EXTRACT PROVIDED =
* * *
Thursday, June 18, 2015

Day 18: Real Food at Middlebury College, and bees as roving indicators of healthy ecosystems

Last night we arrived at Middlebury College, and today we learned about their commitment to carbon neutrality by 2016, their dining services and the Real Food Challenge (RFC), and their educational campus farm. It's obvious that Middlebury students promote an activist culture, and have the potential to make serious changes if they demand it from the administration and Board of Trustees. The students were instrumental in proposing a carbon reduction goal back in 2004, and in 2006 proposed carbon neutrality by 2016. They are also involved with promoting sustainable living habits and a campus-wide energy literacy campaign.

Ross Dining Hall at Middlebury College, which serves about 
7,500 meals per day and generates over $1 million per year.
Beyond sustainability, students play a vital role in real food procurement in their dining halls. Dan Detora of Middlebury Dining Services led us through two of their dining halls, Proctor and Ross, and described their commitments to purchasing local, reducing waste, and working with the Real Food Challenge calculator. They're a self-operated facility, which means they are in control of all their sourcing and food preparation, unlike schools who contract out to companies like Sodexo, Aramark, or Bon-Appetit. From what I can tell on this trip, self-operating facilities like Middlebury and Sterling are significantly superior and tend to prioritize real food, care more about their students' preferences, and support local farmers way, way more than schools that contract out. In terms of the RFC, they currently source about 26-28% real food, and are aiming for 30% by 2016 and 50% by 2020. Those are huge aspirations, but it seems like their values and infrastructure are in place to come close to those goals. They receive deliveries from 50-60 local farms every day, as well as from Black River Produce, a VT wholesale and distribution company. It's clear that as a self-operating facility, they want to and do go beyond the national goals of the RFC.
* * *
ENTRIES SUPPLIED =

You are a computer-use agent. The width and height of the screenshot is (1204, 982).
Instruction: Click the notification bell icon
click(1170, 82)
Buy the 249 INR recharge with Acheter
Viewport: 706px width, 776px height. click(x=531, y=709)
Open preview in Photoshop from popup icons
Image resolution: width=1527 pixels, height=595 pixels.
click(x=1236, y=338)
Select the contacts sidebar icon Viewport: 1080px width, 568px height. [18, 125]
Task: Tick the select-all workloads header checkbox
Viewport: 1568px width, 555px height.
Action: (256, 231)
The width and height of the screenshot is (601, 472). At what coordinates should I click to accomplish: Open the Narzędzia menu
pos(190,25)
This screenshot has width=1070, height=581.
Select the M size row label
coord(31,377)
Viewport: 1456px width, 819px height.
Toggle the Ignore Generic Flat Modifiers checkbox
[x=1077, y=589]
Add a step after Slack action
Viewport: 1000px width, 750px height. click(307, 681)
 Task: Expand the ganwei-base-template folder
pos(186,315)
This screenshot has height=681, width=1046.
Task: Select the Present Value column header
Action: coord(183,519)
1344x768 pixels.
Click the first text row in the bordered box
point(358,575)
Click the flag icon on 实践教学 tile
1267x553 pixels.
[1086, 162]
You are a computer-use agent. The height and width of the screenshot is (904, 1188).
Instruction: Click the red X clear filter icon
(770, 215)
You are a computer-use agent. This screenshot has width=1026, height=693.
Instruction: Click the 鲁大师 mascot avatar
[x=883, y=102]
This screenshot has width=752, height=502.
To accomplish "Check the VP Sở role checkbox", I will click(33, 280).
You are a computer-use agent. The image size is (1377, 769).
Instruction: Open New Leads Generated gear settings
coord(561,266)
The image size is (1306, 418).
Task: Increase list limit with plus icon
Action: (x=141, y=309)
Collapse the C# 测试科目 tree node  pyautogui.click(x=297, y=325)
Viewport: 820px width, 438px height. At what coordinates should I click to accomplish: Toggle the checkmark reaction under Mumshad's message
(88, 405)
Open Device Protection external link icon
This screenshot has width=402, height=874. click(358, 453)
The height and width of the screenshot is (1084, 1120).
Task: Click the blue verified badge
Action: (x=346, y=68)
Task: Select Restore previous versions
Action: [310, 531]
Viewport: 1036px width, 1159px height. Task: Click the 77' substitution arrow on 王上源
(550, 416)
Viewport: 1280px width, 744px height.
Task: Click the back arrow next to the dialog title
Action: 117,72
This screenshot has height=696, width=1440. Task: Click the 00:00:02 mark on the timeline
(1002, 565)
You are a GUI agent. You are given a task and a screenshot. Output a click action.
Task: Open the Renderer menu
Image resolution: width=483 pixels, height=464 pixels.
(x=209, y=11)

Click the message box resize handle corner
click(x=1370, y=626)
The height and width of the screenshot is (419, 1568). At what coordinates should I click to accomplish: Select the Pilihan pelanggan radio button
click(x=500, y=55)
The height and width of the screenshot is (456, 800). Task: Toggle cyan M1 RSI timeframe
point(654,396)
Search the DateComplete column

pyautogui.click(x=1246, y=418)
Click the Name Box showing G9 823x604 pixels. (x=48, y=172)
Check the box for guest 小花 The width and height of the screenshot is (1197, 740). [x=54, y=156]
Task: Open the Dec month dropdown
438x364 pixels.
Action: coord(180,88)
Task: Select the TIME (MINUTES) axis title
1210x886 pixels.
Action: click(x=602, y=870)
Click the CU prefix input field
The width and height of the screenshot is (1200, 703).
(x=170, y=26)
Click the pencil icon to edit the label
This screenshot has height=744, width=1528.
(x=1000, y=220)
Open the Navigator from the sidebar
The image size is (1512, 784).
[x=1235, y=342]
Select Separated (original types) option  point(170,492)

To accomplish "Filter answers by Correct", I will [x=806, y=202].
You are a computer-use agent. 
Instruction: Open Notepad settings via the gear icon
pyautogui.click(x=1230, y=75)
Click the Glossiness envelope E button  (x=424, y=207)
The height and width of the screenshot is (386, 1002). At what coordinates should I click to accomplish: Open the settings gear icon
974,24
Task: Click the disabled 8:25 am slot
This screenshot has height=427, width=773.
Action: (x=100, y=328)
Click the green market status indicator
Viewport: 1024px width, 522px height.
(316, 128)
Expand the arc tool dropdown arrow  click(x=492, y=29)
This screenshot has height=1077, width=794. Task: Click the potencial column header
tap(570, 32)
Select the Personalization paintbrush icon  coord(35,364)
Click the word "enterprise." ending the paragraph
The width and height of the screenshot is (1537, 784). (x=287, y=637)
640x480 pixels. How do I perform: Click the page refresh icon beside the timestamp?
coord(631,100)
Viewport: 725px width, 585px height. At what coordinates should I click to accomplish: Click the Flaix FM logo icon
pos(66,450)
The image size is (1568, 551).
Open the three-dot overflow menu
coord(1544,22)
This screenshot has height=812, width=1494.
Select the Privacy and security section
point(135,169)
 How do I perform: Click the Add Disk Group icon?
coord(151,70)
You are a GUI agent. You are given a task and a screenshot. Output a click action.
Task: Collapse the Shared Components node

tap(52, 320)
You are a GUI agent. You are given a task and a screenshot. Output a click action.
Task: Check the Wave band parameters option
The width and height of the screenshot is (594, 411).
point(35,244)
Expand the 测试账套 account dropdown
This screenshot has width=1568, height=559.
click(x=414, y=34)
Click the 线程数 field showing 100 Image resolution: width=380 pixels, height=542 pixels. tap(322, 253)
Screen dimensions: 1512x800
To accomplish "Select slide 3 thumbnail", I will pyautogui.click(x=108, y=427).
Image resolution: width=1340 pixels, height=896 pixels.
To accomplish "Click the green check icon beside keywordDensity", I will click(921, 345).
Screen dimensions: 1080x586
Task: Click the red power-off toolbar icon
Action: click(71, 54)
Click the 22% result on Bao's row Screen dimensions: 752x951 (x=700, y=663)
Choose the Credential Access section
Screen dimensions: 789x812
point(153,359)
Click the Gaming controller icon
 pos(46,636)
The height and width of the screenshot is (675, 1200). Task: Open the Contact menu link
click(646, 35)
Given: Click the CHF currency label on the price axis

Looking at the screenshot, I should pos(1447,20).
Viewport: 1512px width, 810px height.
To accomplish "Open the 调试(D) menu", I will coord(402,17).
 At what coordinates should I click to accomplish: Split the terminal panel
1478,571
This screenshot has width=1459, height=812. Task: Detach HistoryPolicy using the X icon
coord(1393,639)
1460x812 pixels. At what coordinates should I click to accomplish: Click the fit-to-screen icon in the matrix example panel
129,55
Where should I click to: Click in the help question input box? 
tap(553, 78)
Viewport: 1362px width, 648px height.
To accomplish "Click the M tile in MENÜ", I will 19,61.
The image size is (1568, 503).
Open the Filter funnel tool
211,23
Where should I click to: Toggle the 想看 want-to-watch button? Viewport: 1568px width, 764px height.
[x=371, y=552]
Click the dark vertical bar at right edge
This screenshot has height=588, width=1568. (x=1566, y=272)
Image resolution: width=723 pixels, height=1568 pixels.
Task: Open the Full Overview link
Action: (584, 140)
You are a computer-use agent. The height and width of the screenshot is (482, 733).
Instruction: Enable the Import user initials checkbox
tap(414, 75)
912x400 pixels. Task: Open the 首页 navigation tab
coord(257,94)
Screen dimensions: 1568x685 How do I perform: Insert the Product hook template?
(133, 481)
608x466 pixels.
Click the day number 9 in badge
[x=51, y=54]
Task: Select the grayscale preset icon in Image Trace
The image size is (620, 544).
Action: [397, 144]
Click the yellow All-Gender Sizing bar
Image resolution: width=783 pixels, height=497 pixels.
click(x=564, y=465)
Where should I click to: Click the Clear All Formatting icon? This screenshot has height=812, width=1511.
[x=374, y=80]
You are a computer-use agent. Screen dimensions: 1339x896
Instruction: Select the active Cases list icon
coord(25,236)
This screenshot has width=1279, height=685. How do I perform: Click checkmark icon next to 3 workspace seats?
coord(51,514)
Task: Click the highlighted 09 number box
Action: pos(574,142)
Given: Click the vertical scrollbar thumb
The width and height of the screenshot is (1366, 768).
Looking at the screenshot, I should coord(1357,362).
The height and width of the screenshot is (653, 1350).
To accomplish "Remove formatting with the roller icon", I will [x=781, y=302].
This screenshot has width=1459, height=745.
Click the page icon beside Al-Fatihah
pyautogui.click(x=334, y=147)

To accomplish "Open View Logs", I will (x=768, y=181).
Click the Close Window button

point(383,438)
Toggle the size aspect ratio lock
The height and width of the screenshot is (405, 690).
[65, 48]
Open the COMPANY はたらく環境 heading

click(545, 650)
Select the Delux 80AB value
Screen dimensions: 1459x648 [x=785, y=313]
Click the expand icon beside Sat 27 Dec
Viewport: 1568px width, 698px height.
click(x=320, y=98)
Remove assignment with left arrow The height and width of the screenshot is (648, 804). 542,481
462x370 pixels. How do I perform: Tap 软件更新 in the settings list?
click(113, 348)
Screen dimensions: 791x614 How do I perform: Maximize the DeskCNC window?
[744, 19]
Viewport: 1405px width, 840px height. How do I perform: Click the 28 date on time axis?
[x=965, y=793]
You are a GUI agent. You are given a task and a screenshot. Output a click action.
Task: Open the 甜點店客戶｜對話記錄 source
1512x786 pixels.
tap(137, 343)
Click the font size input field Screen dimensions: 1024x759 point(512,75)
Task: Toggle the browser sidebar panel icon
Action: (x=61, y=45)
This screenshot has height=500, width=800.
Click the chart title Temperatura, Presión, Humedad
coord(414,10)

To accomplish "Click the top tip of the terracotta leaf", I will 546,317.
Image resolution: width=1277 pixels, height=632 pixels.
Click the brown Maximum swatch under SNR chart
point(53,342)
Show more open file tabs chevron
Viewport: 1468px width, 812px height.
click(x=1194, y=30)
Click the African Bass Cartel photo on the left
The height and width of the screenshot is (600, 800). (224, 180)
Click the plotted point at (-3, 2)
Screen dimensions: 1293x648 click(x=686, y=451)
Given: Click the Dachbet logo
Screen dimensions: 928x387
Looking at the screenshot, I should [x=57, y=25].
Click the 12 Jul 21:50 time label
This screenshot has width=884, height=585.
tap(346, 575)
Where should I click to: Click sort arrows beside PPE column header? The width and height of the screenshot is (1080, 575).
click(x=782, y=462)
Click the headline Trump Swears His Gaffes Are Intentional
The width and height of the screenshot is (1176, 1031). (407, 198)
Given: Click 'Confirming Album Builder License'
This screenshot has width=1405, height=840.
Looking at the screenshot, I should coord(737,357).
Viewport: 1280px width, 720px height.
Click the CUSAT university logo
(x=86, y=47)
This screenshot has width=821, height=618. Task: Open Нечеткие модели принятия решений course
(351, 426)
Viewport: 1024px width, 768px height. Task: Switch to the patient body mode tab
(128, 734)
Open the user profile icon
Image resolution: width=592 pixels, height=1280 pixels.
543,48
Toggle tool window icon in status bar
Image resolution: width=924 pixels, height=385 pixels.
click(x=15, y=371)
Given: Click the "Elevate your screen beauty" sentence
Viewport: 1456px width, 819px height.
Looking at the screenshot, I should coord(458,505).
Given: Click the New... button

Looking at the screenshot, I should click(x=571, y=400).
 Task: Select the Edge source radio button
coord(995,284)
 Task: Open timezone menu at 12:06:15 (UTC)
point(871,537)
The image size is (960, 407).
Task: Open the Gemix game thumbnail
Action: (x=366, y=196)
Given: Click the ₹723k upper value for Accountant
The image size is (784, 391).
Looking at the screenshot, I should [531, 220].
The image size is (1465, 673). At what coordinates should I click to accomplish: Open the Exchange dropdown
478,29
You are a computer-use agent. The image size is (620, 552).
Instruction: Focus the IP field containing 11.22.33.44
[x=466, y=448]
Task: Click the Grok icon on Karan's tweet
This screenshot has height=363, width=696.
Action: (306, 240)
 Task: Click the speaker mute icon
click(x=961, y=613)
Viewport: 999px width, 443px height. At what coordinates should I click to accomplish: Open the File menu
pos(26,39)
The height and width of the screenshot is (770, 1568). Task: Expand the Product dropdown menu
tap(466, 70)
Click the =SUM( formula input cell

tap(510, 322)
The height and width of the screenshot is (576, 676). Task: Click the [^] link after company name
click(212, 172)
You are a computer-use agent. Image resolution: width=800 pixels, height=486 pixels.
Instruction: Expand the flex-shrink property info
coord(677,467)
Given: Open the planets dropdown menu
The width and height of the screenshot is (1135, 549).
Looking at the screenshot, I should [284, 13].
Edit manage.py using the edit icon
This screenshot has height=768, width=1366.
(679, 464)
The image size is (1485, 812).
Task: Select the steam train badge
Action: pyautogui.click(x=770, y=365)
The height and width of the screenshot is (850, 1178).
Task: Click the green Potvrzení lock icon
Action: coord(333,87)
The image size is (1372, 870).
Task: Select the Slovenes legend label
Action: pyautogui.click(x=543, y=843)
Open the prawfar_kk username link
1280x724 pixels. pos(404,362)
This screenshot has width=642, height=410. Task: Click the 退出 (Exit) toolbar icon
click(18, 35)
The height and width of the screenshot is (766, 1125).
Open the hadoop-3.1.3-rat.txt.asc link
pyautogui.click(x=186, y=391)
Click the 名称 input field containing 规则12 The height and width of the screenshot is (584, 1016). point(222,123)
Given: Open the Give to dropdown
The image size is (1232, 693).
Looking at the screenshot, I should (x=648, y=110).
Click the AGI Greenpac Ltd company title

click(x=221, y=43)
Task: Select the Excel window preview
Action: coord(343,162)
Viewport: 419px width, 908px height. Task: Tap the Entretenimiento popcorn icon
* * *
TASK A =
Quote the passage of the Middlebury College blog post that opens with the words containing "Day 18: Real" and closes with "energy literacy campaign.".
TASK B =
Extend the Middlebury College blog post past its final sentence.
The rows are separate material and bear no relation to the Middlebury College blog post.

EXPECTED OUTPUT A =
Day 18: Real Food at Middlebury College, and bees as roving indicators of healthy ecosystems

Last night we arrived at Middlebury College, and today we learned about their commitment to carbon neutrality by 2016, their dining services and the Real Food Challenge (RFC), and their educational campus farm. It's obvious that Middlebury students promote an activist culture, and have the potential to make serious changes if they demand it from the administration and Board of Trustees. The students were instrumental in proposing a carbon reduction goal back in 2004, and in 2006 proposed carbon neutrality by 2016. They are also involved with promoting sustainable living habits and a campus-wide energy literacy campaign.

EXPECTED OUTPUT B =
From left: Dara Scott, Bill McKibben, Helen Youn, Kirk Webster.
Tonight we heard from a panel of four on the impact of climate change on bees and beekeeping: Bill McKibben, leading climate change activist, Kirk Webster, beekeeper who breeds disease-resistant bees, Helen Young, evolutionary biologist and professor, and Dara Scott, an Irish bee expert. Bees and beekeeping is something I had previously thought of as part of the system, but not as essential as our panelists described it. Bill talked about bees as roving indicators of the health of our plants. We don't know why the number of bees has been collapsing, but it's obviously a sign that big shifts in climate are happening and impacting our ecosystem. This is especially important because Kirk described bees as incredible adaptable creatures, but now we see extreme weather changes definitely affecting them. Dara worded the crisis quite well by saying, "I consider the bee as a sort of canary in the coal mine at this stage." The bee decline deeply affects us as humans, as according to Helen, 75% of all flowering plants rely on pollinators like bees to help them with sexual reproduction. Although the other 25% are wind pollinators, which includes plants we rely heavily on like corn and wheat, the majority of our food crops will not survive if the bees disappear, and we won't be able to rely on the animals that eat those food crops. Pollination is thus critical for human survival, and we are indirectly dependent upon bee pollinators and the health of their colonies.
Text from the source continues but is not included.